Nouveau tour de vis au sommet de l’Etat. Alors que les politiques restent empêtrés dans l’épineuse question de la gestion de la dette, faire des économies est devenu un enjeu majeur. En plus des coupures budgétaires dans le projet de loi de finances et le projet de loi de financement de la Sécurité sociale, les députés et les sénateurs planchent sur une loi contre les fraudes sociales et fiscales. Les allocations chômage sont directement concernées.

Ce projet de loi sera examiné par l’Assemblée nationale le 24 février prochain mais il a d’ores et déjà été adopté par les sénateurs en fin d’année 2025. Au sujet des allocations chômage, une nouvelle condition pour les percevoir s’ajoute. Jusqu’ici, il fallait s’inscrire sur France Travail dans un délai de 12 mois maximum après la fin d’un contrat de travail. Il est nécessaire de résider en France là où s’appliquent les règles de l’assurance chômage.

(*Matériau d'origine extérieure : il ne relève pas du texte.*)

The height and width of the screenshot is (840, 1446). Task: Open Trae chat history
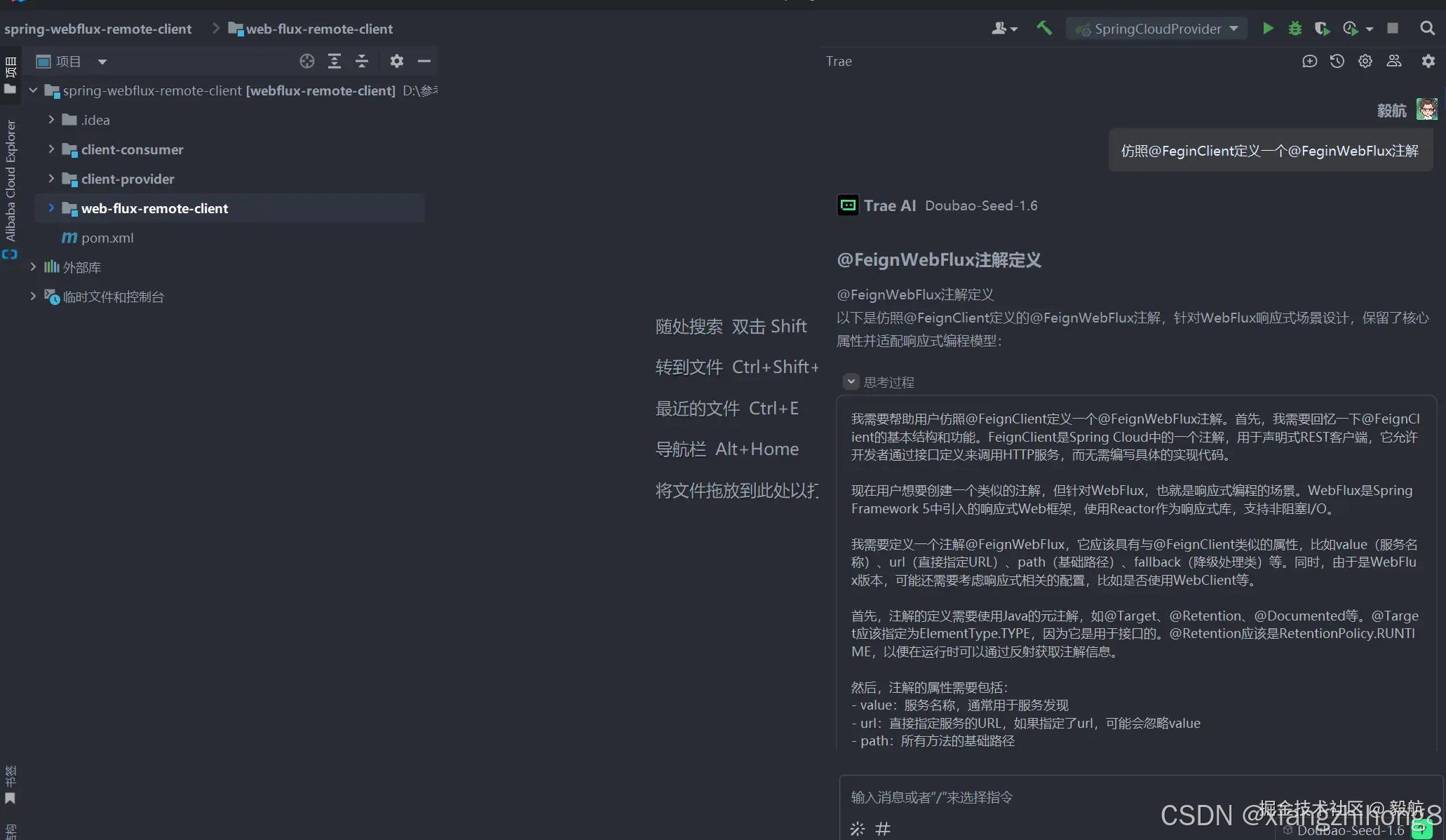1337,61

Cette condition signifie d’ailleurs qu’il est impossible de toucher des indemnités en cas d’installation à l’étranger, que le choix soit professionnel ou personnel. Il faut ensuite être physiquement apte au travail et être à la recherche d’un emploi de manière effective et permanente. Concrètement, il est nécessaire de se présenter aux différents rendez-vous de France Travail, aux diverses propositions de formations et de mener des démarches pour trouver un travail. Et la liste des conditions n’est pas finie.

Il est nécessaire de ne pas avoir refusé plus de 2 CDI au cours des 12 derniers mois et de ne pas avoir démissionné de votre travail précédent. Enfin, il est nécessaire d’avoir travaillé au moins 130 jours ou 910 heures, ce qui correspond à 6 mois. Ce nombre de jours travaillé peut varier si vous êtes âgé de plus de 55 ans. Cette liste de critères déjà bien remplie a été rallongée par les sénateurs dans le projet de loi relatif à la lutte contre les fraudes sociales et fiscales.

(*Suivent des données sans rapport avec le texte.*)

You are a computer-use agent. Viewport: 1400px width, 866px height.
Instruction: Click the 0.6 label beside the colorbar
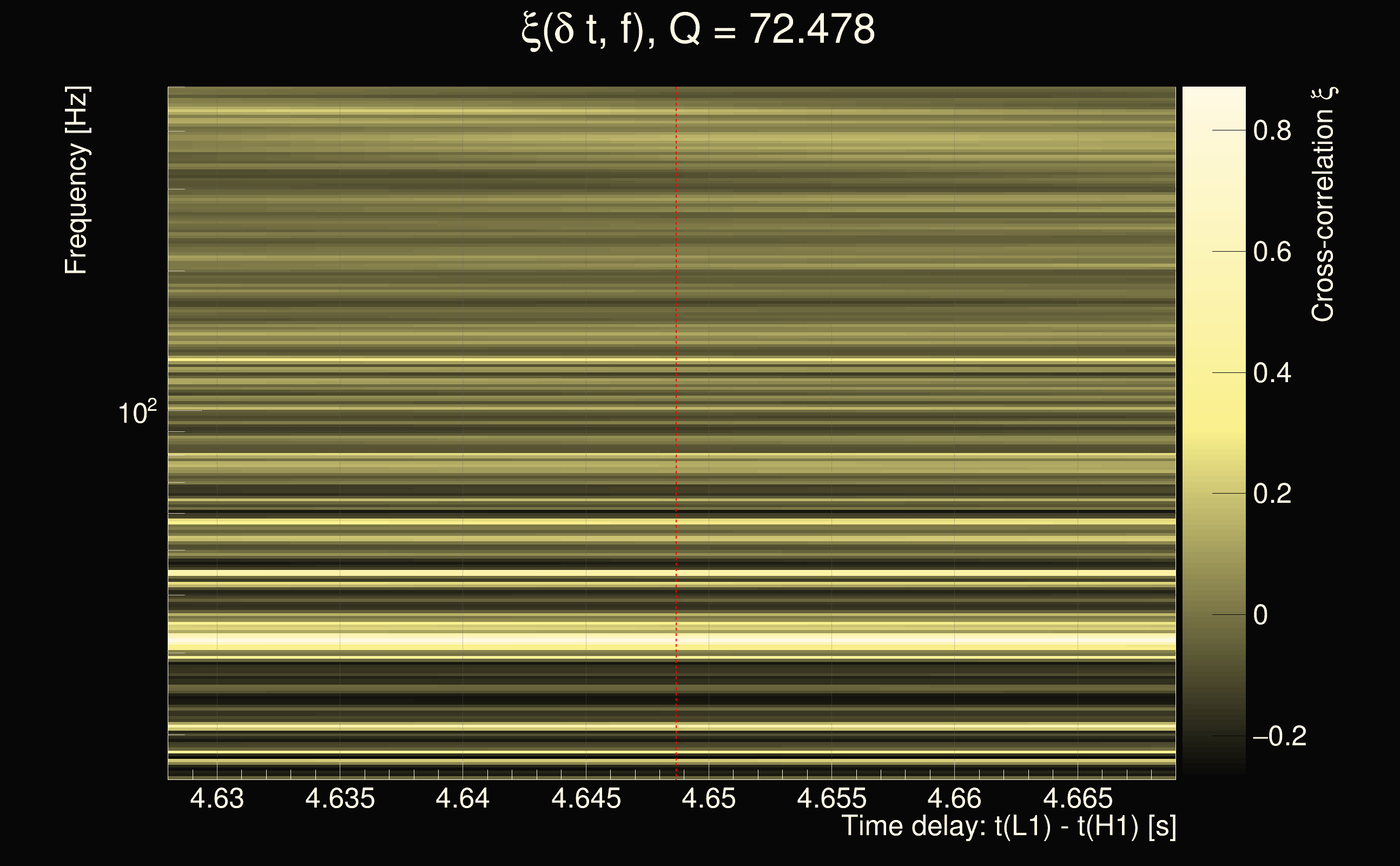pyautogui.click(x=1272, y=252)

La nouveauté se trouve à l’article 13 du texte législatif. Avec ce texte, les allocations chômage seront exclusivement versées sur un compte bancaire domicilié en France ou dans l’espace unique de paiement en euros de l’Union européenne. France Travail ne sera plus autorisé à verser des indemnités sur des comptes bancaires situés aux Etats-Unis ou en Asie par exemple. A travers cette mesure, le gouvernement espère lutter contre la fraude à la résidence dont le préjudice a été chiffré à 56 millions d’euros en 2024.

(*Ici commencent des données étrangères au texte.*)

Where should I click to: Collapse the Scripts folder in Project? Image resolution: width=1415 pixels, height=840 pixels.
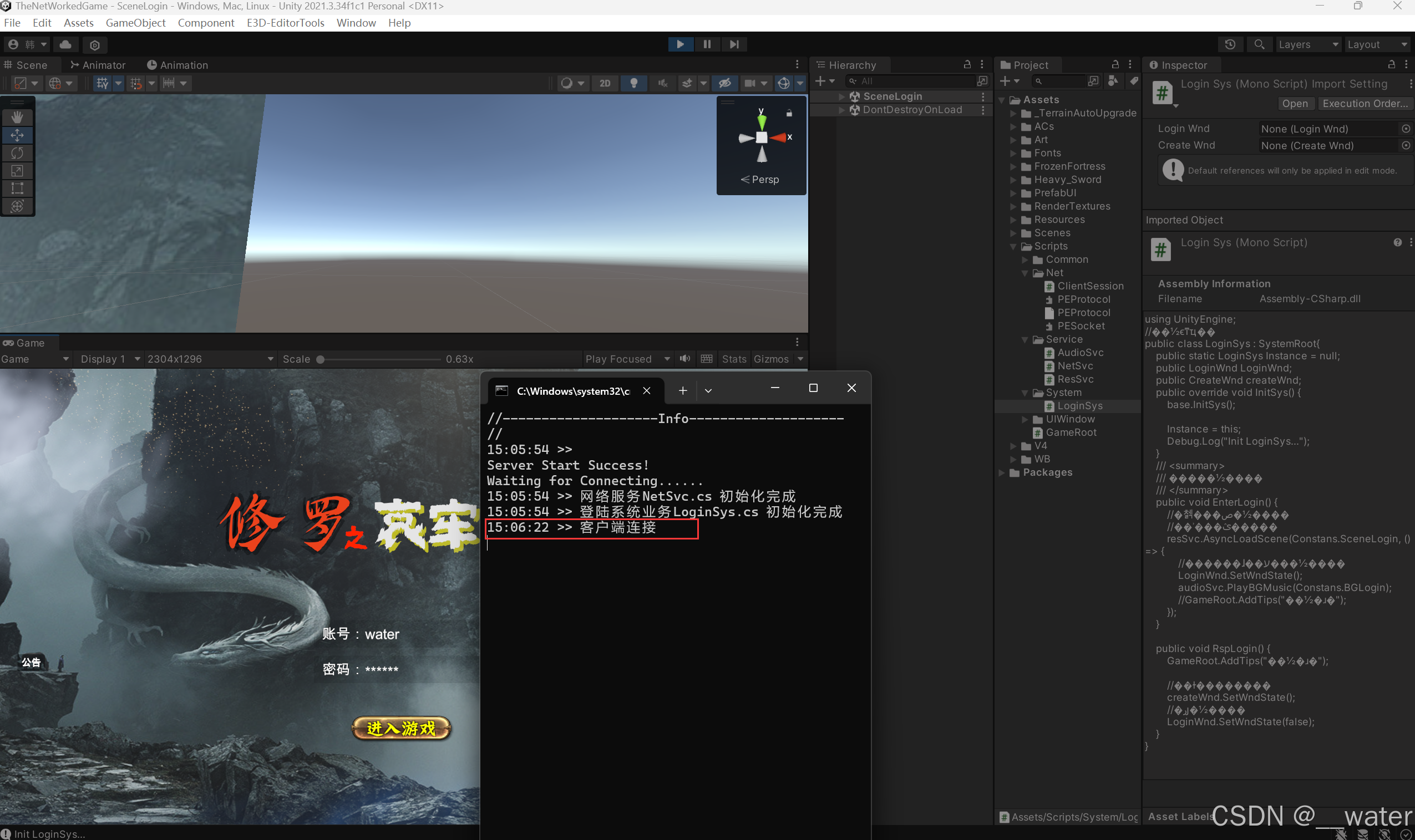click(x=1013, y=246)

Les demandeurs d’emploi concernés devront fournir un nouveau RIB d’un compte situé dans la zone autorisée pour continuer de percevoir des paiements. Dans le cas contraire, les paiements seront bloqués. Cette mesure s’aligne sur les règles déjà en vigueur pour la Sécurité sociale. Le texte est désormais entre les mains des députés qui pourraient décider de modifier la proposition.